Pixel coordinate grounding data
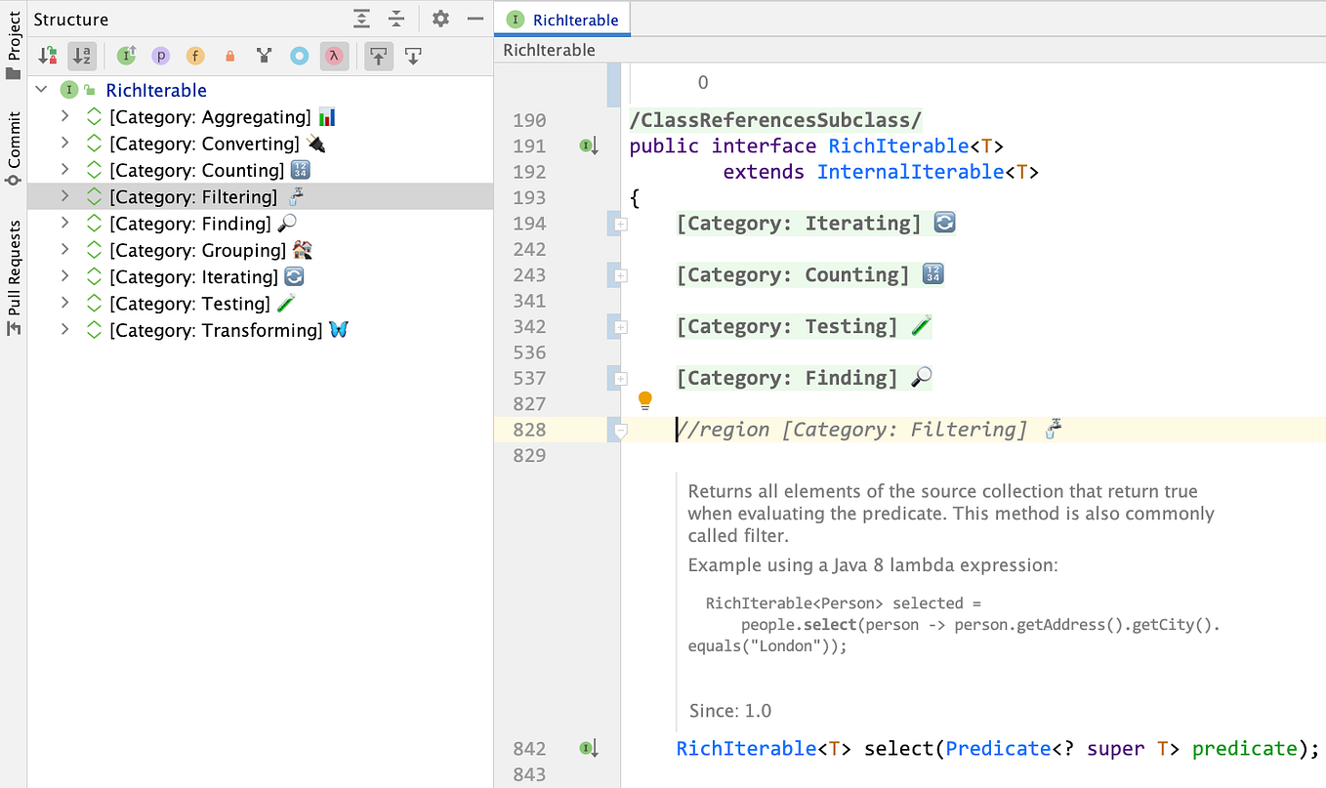The height and width of the screenshot is (788, 1326).
Task: Click line number 842 in the gutter
Action: point(528,748)
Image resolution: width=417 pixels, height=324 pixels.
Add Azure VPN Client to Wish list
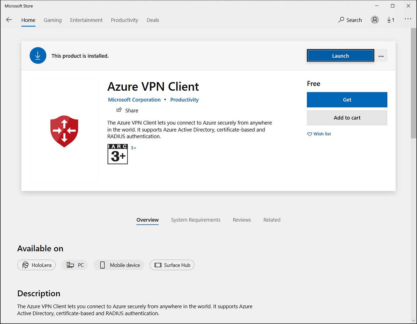[319, 134]
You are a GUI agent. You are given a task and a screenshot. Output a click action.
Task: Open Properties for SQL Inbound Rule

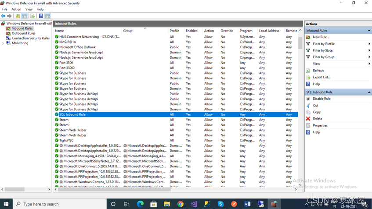tap(320, 125)
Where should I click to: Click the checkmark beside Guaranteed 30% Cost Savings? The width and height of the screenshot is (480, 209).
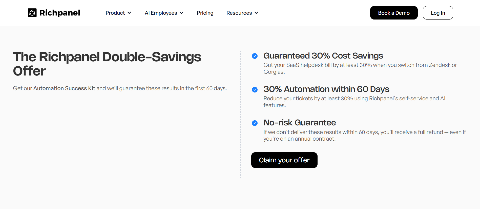[255, 56]
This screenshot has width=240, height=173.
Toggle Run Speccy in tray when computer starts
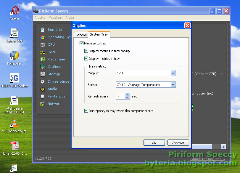86,111
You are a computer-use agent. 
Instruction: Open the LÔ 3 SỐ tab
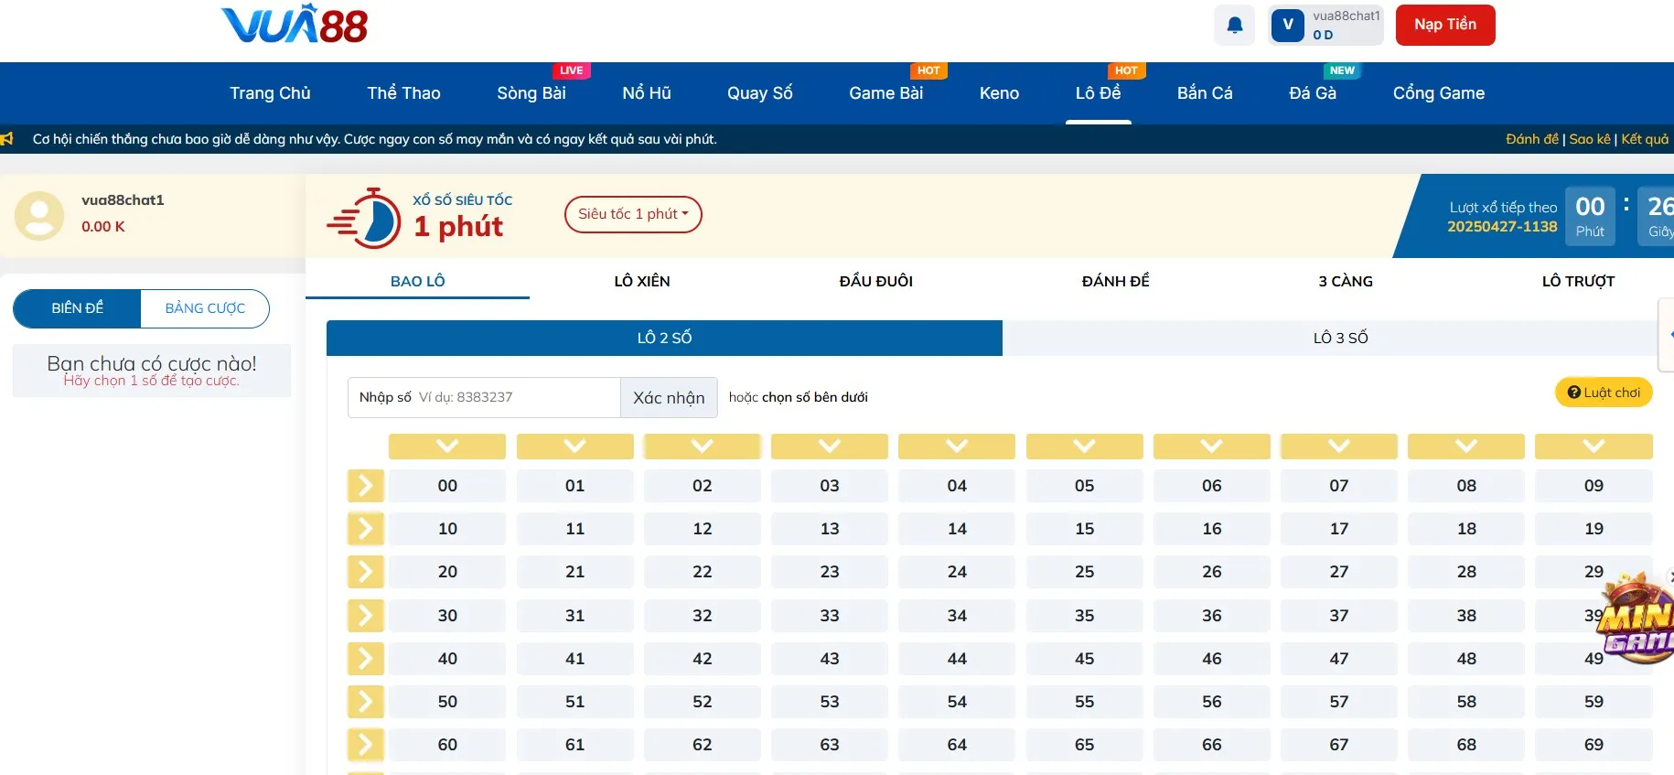(1339, 338)
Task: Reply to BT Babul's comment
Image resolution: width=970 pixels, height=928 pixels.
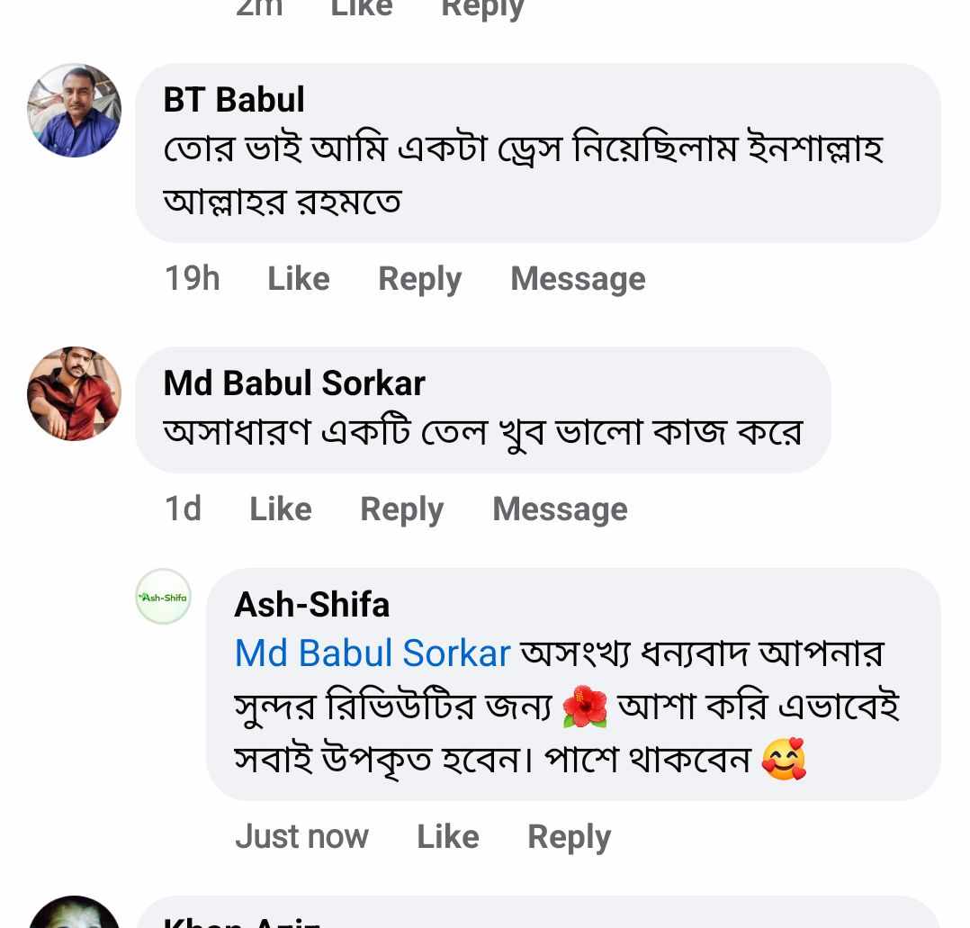Action: [419, 279]
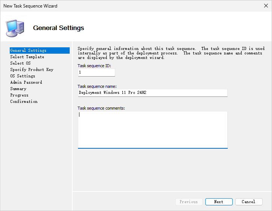Focus the Task sequence name text box
Screen dimensions: 272x211
[x=152, y=93]
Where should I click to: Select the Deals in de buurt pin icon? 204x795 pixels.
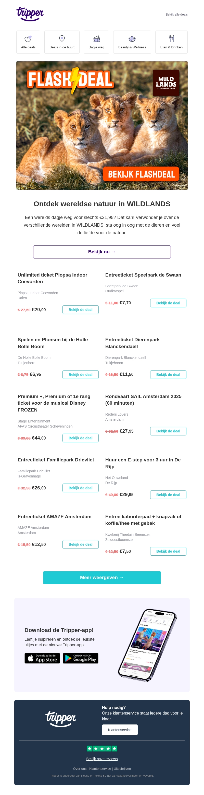point(62,39)
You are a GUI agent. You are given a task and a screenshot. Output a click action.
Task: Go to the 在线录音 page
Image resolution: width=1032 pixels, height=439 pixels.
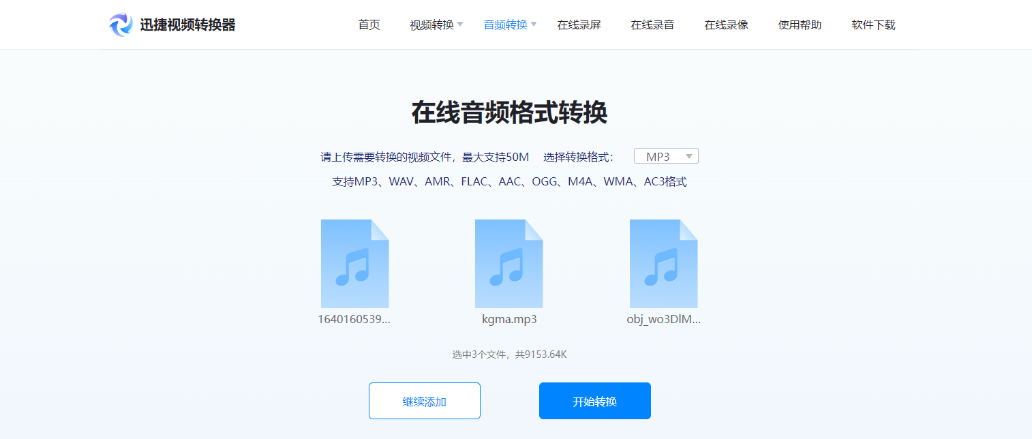pyautogui.click(x=652, y=24)
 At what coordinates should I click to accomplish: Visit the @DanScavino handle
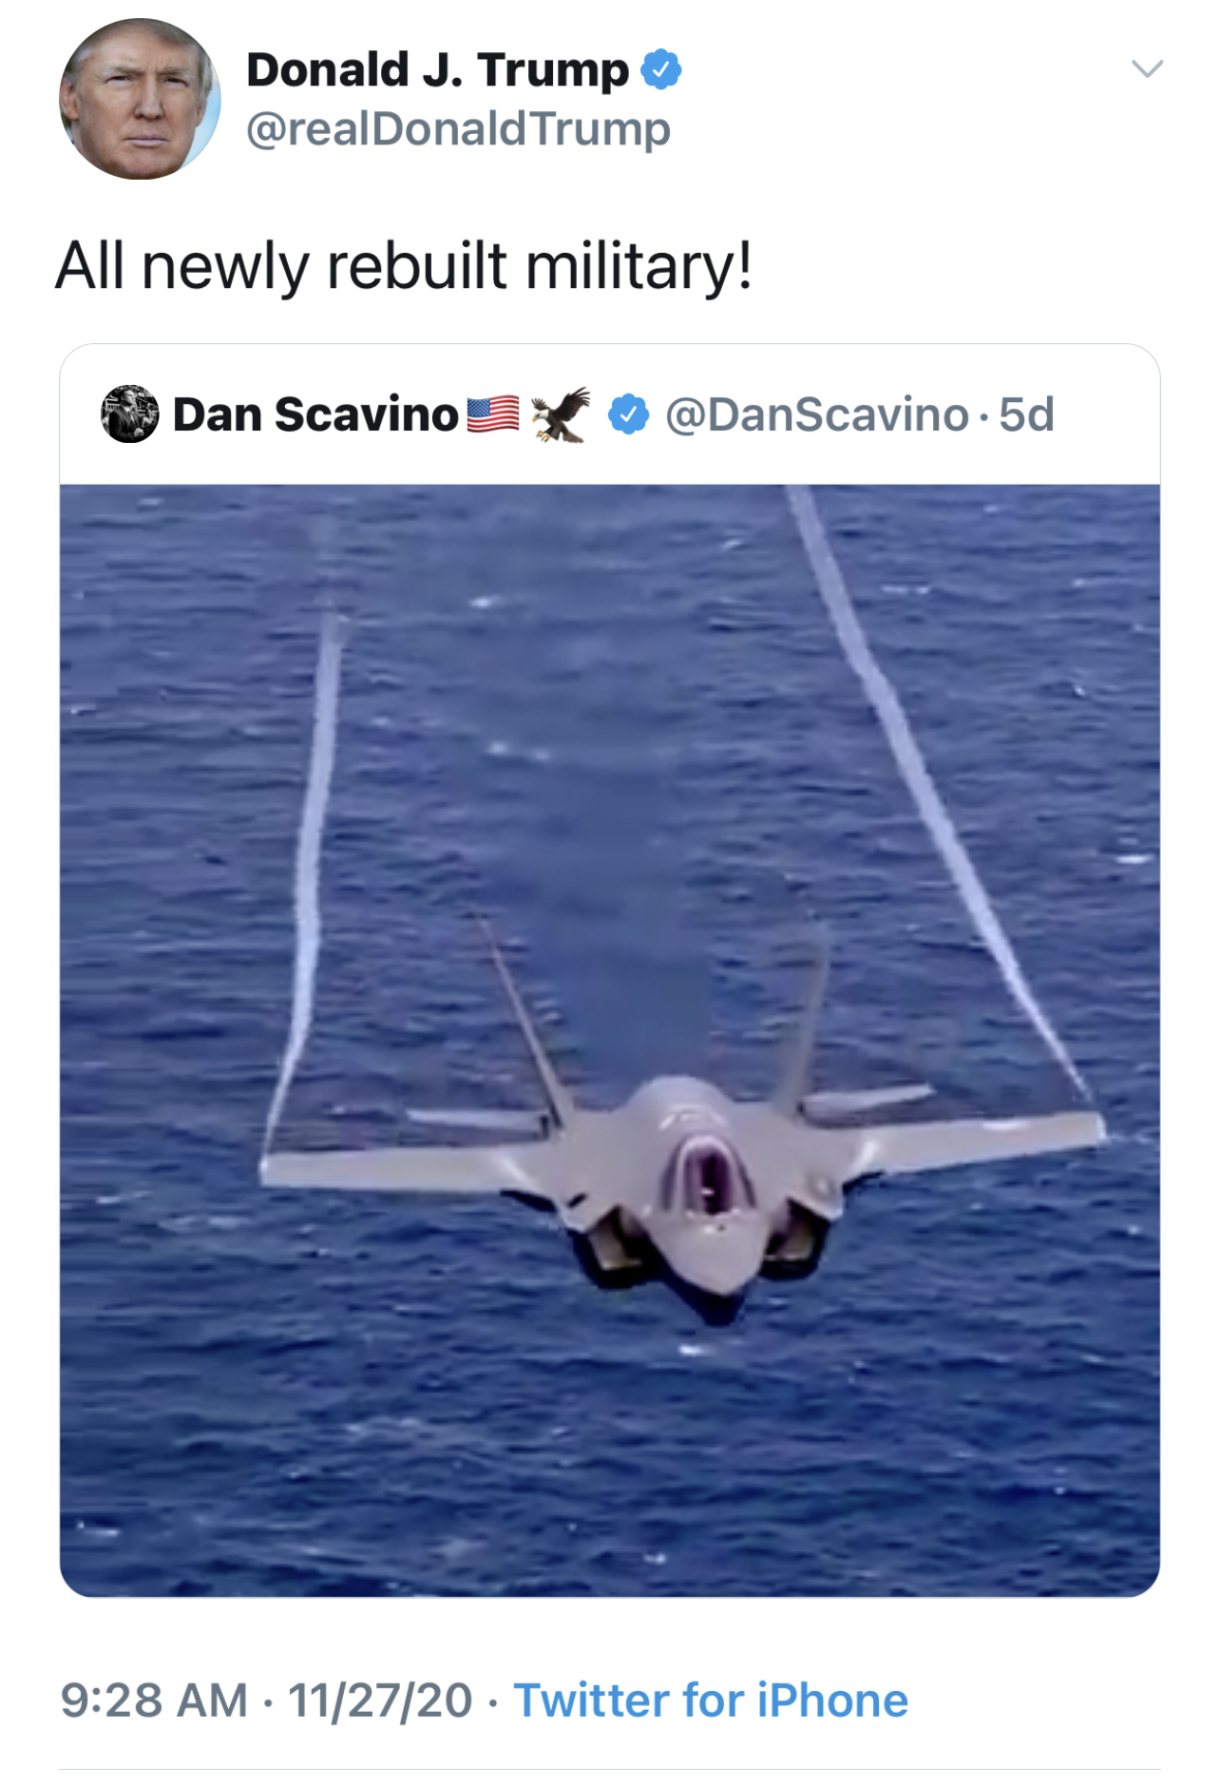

- **Problem details**: A word-for-word repeat of the lines from the line with "Instruction: Open the LÔ 3 SỐ tab" to the last line of the data, both ends included and pictures left out, is all that should appear.

- **Output for this exercise**:
Instruction: Open the LÔ 3 SỐ tab
(1339, 338)
Task: Reply to BT Babul's comment
Image resolution: width=970 pixels, height=928 pixels.
Action: [419, 279]
Focus the Task sequence name text box
Screen dimensions: 272x211
[x=152, y=93]
Where should I click to: Select the Deals in de buurt pin icon? 204x795 pixels.
point(62,39)
You are a GUI agent. You are given a task and a screenshot. Output a click action.
Task: Go to the 在线录音 page
Image resolution: width=1032 pixels, height=439 pixels.
pyautogui.click(x=652, y=24)
 At what coordinates should I click to accomplish: Visit the @DanScavino handle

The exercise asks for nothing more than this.